=== Source text ===

We don’t have to tell you how important it is to get plenty of healthy exercise. You’ve been hearing it your entire life.
And hopefully, you have lots of activities that you do (at least in theory) enjoy. Many of our patients are runners. Others love to hike, or play basketball. Maybe you just enjoy a nice walk around the neighborhood—or the shopping mall.
Your enjoyment of those activities is probably a lot lower, however, if you suffer from heel pain. In fact, aching, swollen, painful heels is one of the most common reasons people start to disconnect from activities that they used to love.
But it doesn’t have to be that way! There are many simple steps you can take to reduce heel pain during exercise. Here are just a few of our suggestions.
Choose the Right Shoes for the Job
One of the biggest mistakes we see from our patients is poor footwear choices. Lots of people simply buy one pair of generic athletic shoes and use them for any and all athletic activities, until they completely wear out. Unfortunately, that’s not a good strategy.
It’s very important that your shoes are in good shape and fit your feet properly. Just because there are no signs of external wear doesn’t necessarily mean your shoes are still in good shape, as the cushioned midsoles compress and lose their “spring” over time. For running shoes, 250-400 miles is a good rule of thumb for how long one pair can realistically last.
You should also choose a sport-specific shoe if you tend to specialize in one particular type of sport or activity. If you try to run in basketball shoes, or play basketball in running shoes, you’ll find that your risk of developing pain and injuries will be much higher. The reason is simple: shoes are designed to match a certain set of activities, and you don’t want the wrong tool for the job!
Start Slow and Steady
If you find that you quickly develop a bad case of heel pain each time you attempt to start (or restart) a new period of activity, it could simply be that you’re attempting to go too hard, too fast.
It takes time for your body to build up the durability and stamina necessary to handle longer, more vigorous workouts. Essentially, what happens is that the soft tissues surrounding your heel break down with exercise but aren’t able to rebuild themselves in time for the next exercise session. Instead of leading to physical improvement, this only leads to chronic pain.
Take care not to overexert yourself, especially when starting a new exercise plan. Go slower at first than you think you need to, and listen to your body. Increase activity levels only gradually—about 10 to 15 percent per week at most. It may take longer to reach your goal than you initially hoped, but you’ll greatly increase your chances of getting there without getting stymied by heel pain.
Mix Up Your Activities
Cross-training in a variety of different kinds of exercises that work different parts of the body is a great idea. Not only does it help you build overall fitness and coordination, but it can help you prevent and manage heel pain, too!
If heel pain is an issue, it may be because you’re doing too many high-impact activities that are tough on feet without giving yourself adequate rest time. This is very true of many of our patients who are runners.
Make sure you put plenty of rest days into your exercise calendar since your body needs that time to rebuild itself stronger. And instead of always choosing high-impact sports like running or basketball, take some days to work on low-impact exercises like bicycling, swimming, or weight training. When you cross-train in this way, you can give your heels a break without losing momentum as you continue to work toward your fitness goals.

===

_What this exercise asks_.
(a) In the heel pain article, write out the passage starting at "Mix Up Your" and ending at "who are runners.".
(b) Turn the paragraph of the heel pain article that begins "Take care not to overexert yourself" into a short bulleted list that keeps its main facts.
(c) Extend the article on reducing heel pain during exercise with new text that picks up after its final sentence.

=== Data provided ===

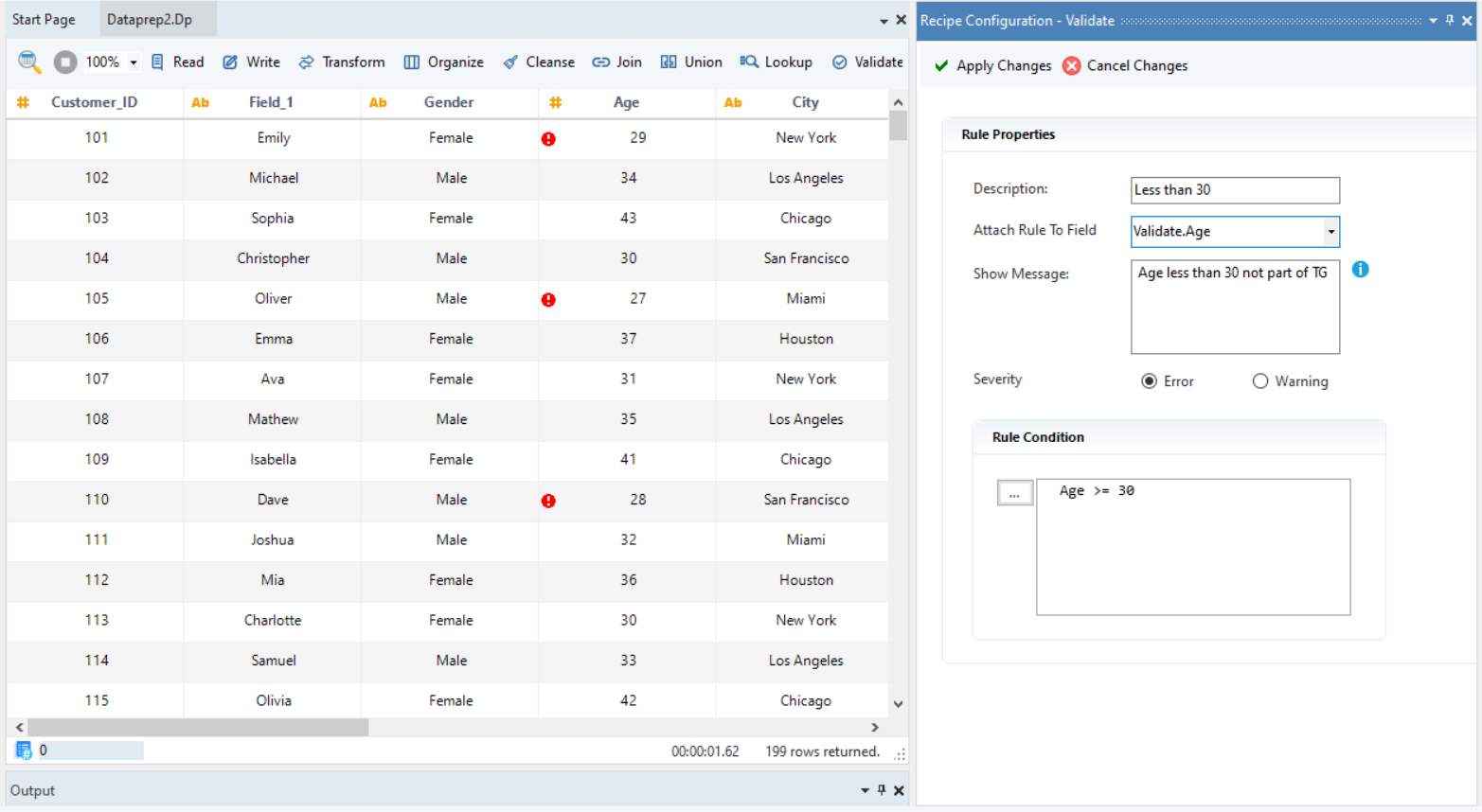Open the Union tool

===

_Per-task answers_.
(a)
Mix Up Your Activities
Cross-training in a variety of different kinds of exercises that work different parts of the body is a great idea. Not only does it help you build overall fitness and coordination, but it can help you prevent and manage heel pain, too!
If heel pain is an issue, it may be because you’re doing too many high-impact activities that are tough on feet without giving yourself adequate rest time. This is very true of many of our patients who are runners.

(b)
- Avoid overexertion, especially when starting a new exercise plan.
- Go slower at first than you think you need to, and listen to your body.
- Raise activity levels gradually, by no more than about 10 to 15 percent per week.
- Reaching your goal may take longer, but you greatly improve your chances of getting there without heel pain holding you back.

(c)
Warm-Up and Cool Down
Always make sure you start your exercise session with some warm-up activities and dynamic stretches, like lunges, knee raises, or light jogging.
In regard to heel pain specifically, make sure your feet, ankles, and calves get some attention during your warmup time. Cold, tight calf muscles are a significant contributor to heel pain, since the calves are linked with the heel via the Achilles tendon. Warming them up properly reduces the risk of injury and aggravation to the heels.
After exercise, perform some static stretches, again focusing on the feet and calves. (These are the conventional “hold in one place” stretches.) It’s best to do these at the end of the workout, when your muscles are already warm and somewhat relaxed. Post-workout stretches help you reduce post-workout tension, stress, and pain in the heels—and also help build the kind of flexibility and strength you need to prevent future injuries.
Listen to Your Body (and Call Us if You Need Help)
“No pain, no gain” might work as an inspirational motto for some, but taken at face value it’s not particularly good advice. While it’s true you do have to push yourself in order to improve, pain is not something you should ever be dealing with in your heels. It’s a sign that something is wrong, and something needs to change.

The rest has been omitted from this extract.